▶ _TASK INSTRUCTIONS_:
In the listing below, locate the line with "Click 添加新任务 (串行) to add serial task" and the line with "Given: Select the size P cell", then output both and everything between them exactly, minus any pictures.
··· SOURCE DATA
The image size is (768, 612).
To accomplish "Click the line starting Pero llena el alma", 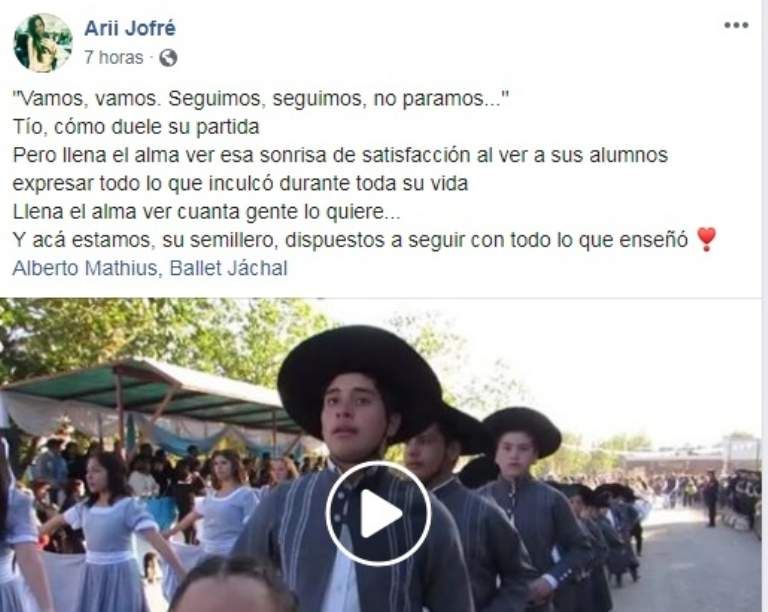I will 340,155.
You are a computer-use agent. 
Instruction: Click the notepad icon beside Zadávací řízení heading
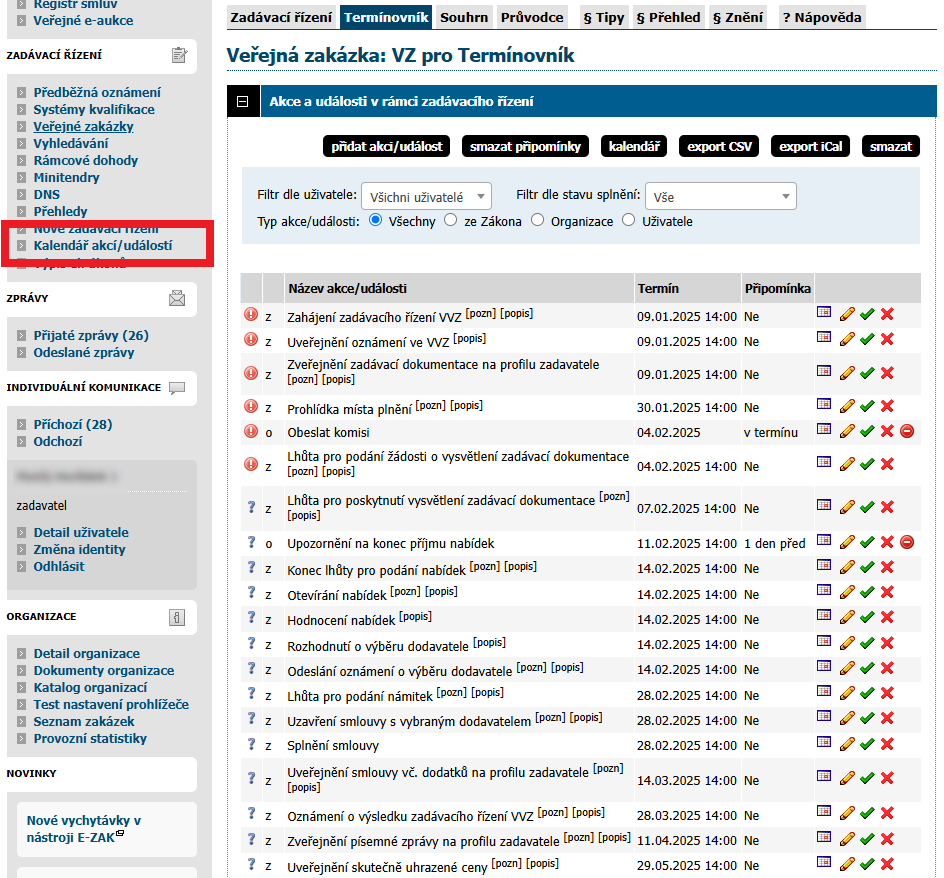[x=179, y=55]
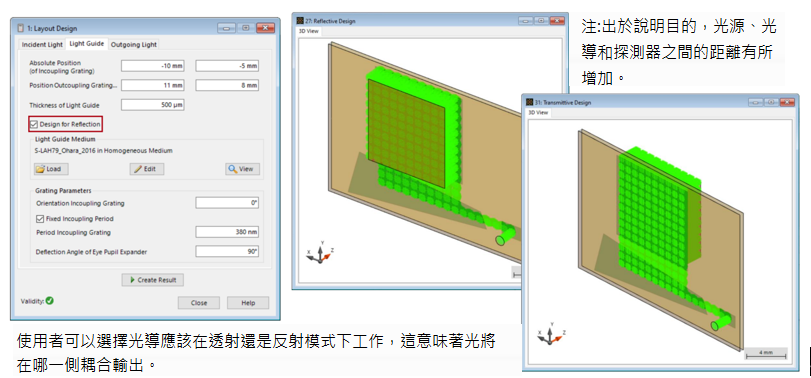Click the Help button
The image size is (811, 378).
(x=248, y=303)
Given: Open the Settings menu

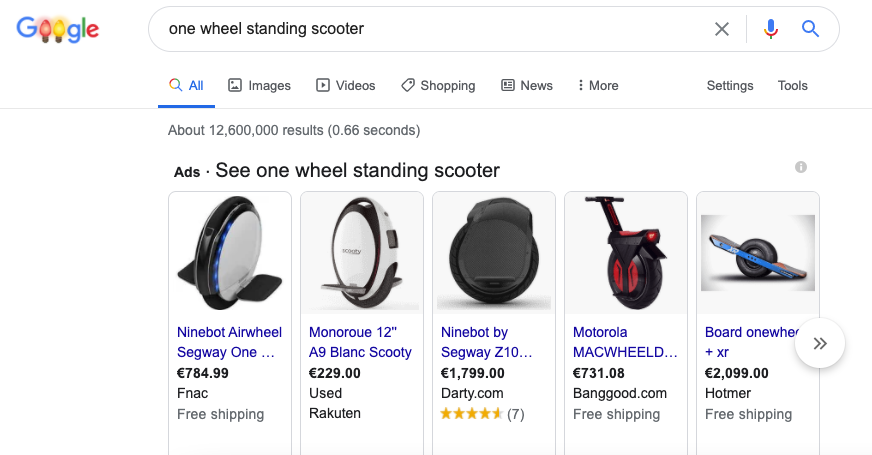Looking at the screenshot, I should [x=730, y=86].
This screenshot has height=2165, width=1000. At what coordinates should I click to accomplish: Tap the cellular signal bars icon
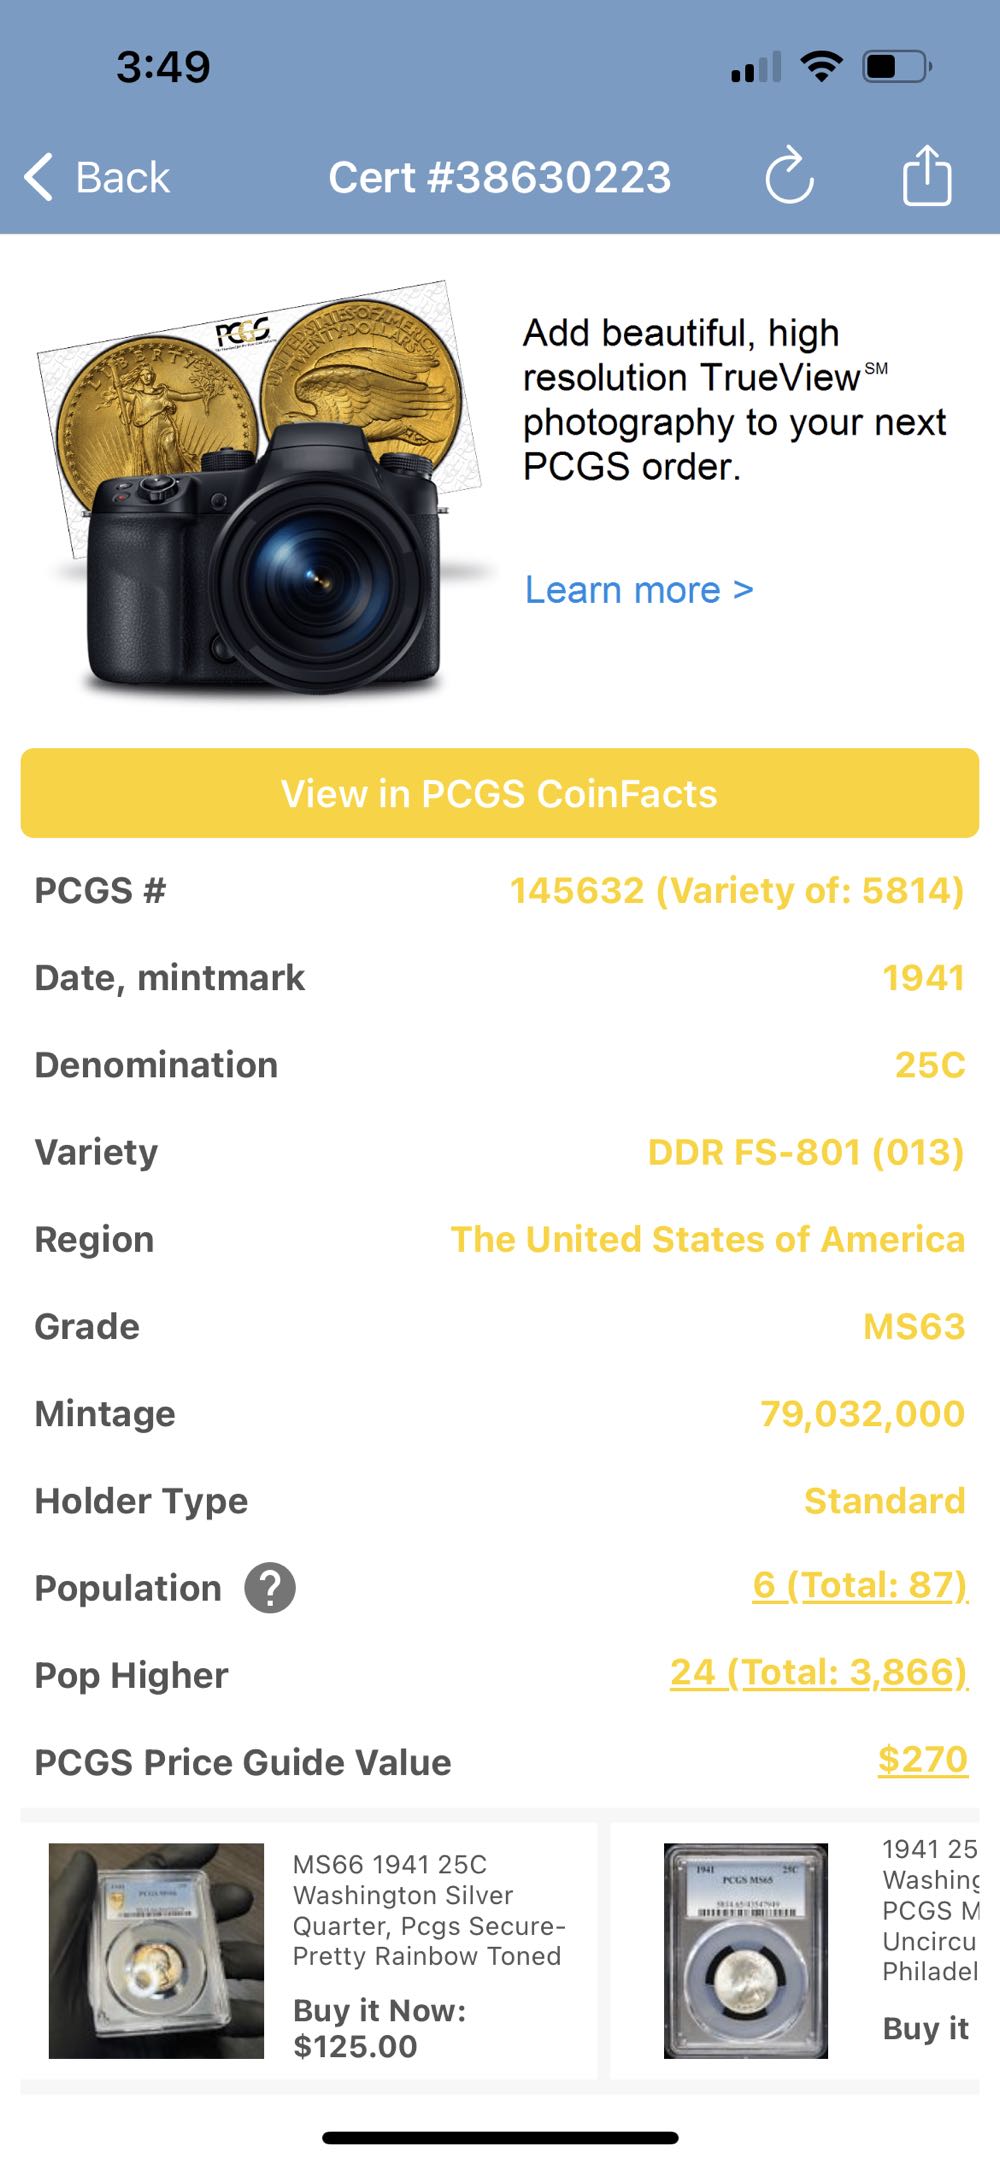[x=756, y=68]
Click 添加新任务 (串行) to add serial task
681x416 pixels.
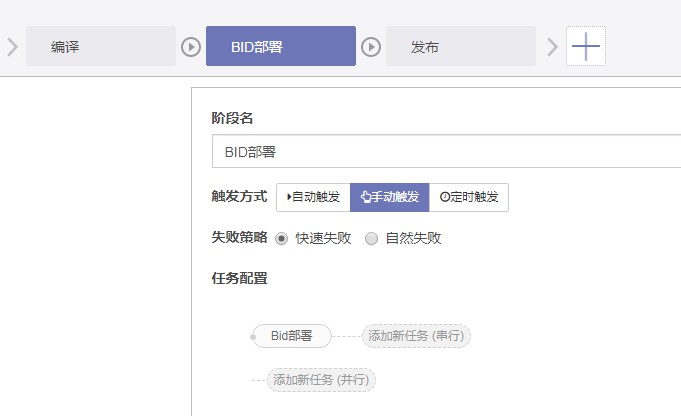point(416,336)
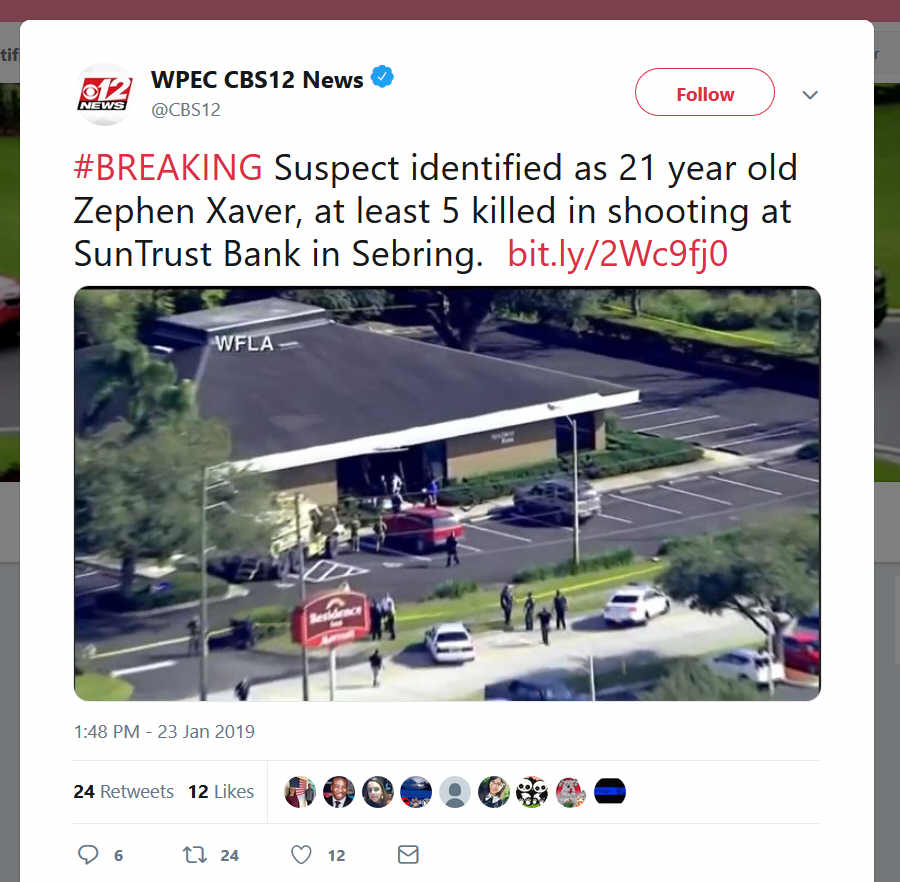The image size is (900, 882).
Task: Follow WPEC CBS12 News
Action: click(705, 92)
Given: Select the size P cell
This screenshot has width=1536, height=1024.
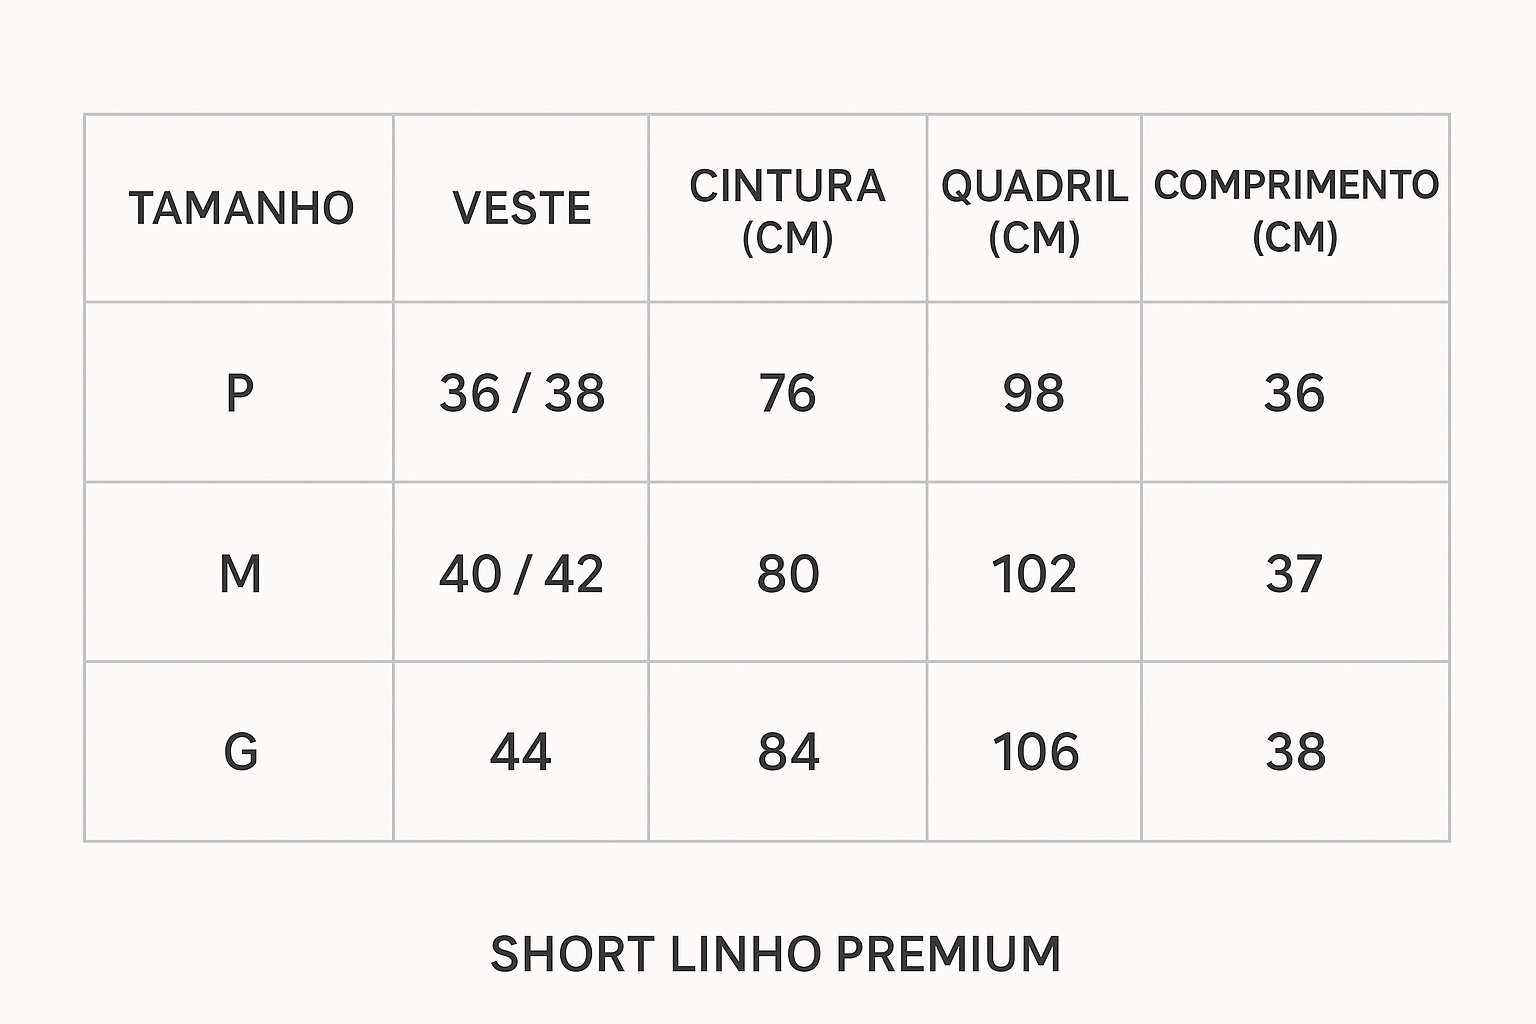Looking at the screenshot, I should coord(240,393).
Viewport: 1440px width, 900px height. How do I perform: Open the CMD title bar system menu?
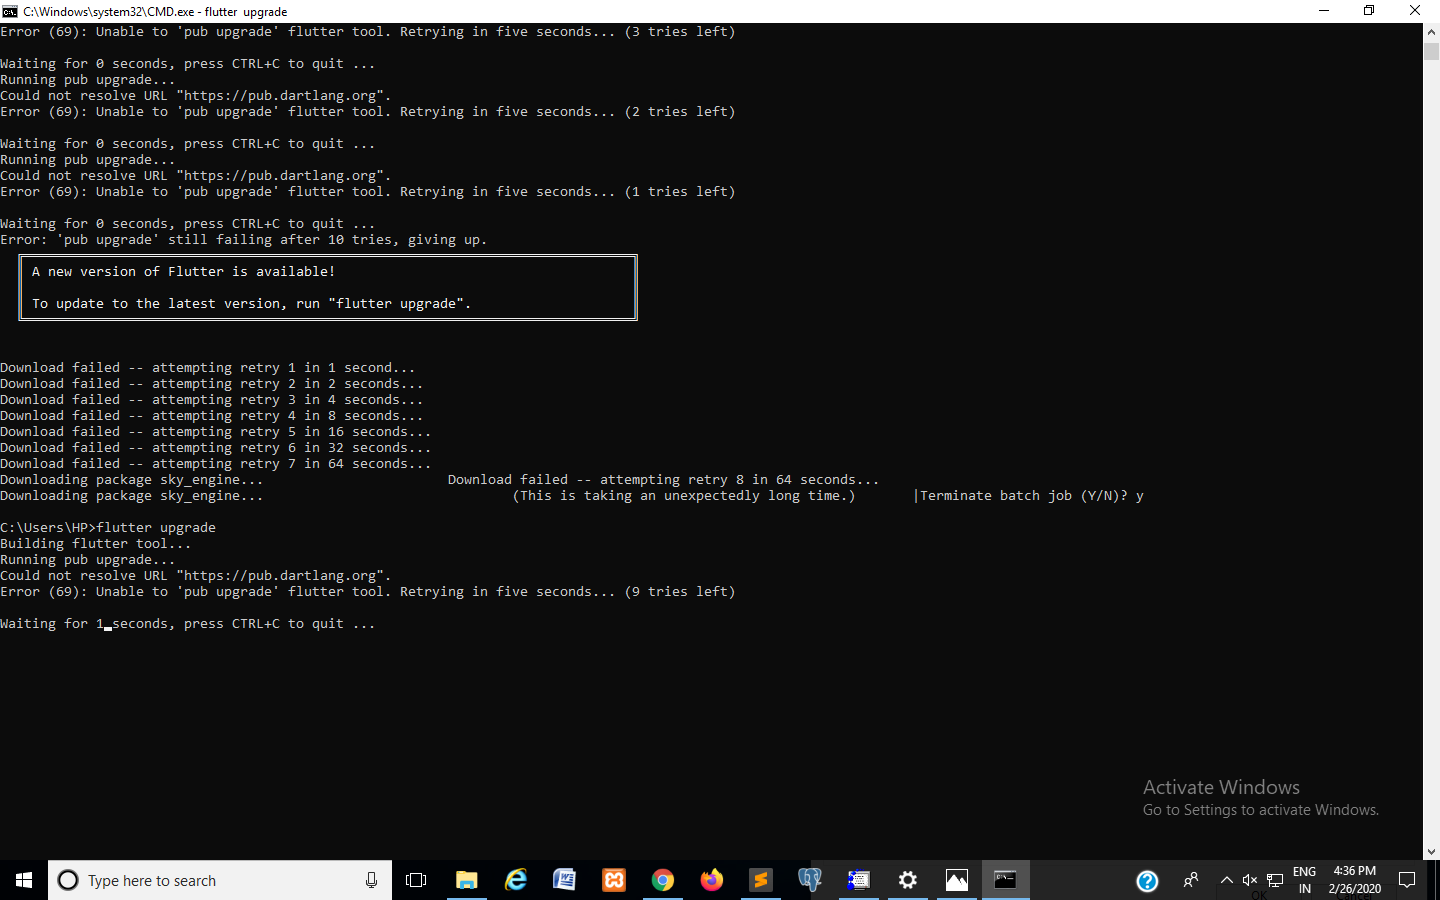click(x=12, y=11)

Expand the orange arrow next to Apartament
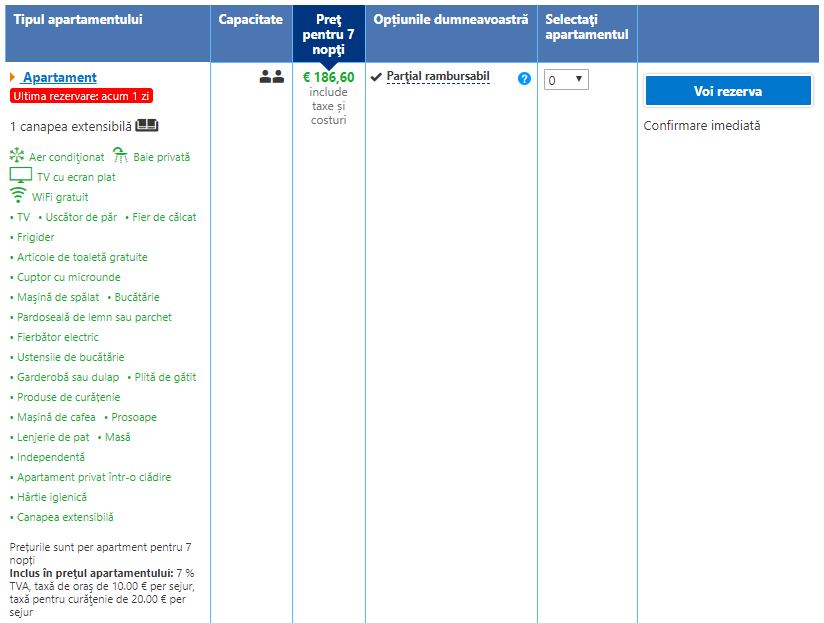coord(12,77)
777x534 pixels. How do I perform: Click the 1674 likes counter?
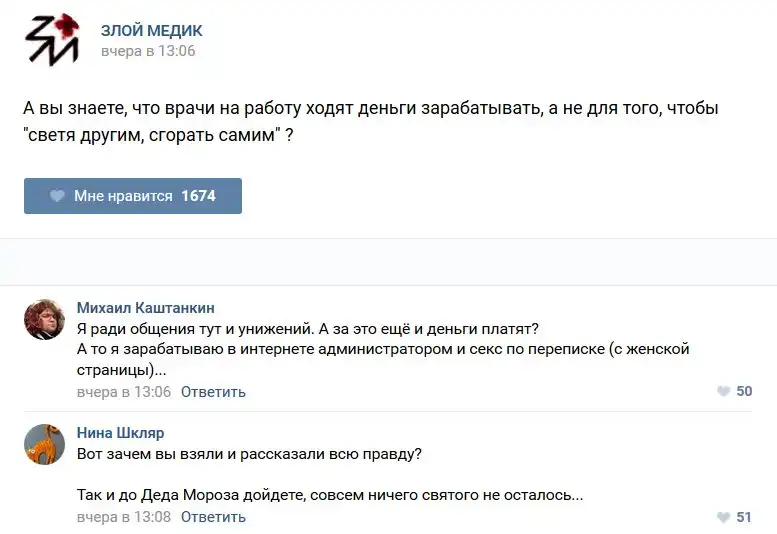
······
▶ _ANSWER AREA_:
Click 添加新任务 (串行) to add serial task
681x416 pixels.
point(416,336)
The image size is (900, 882).
Task: Follow WPEC CBS12 News
Action: click(705, 92)
Given: Select the size P cell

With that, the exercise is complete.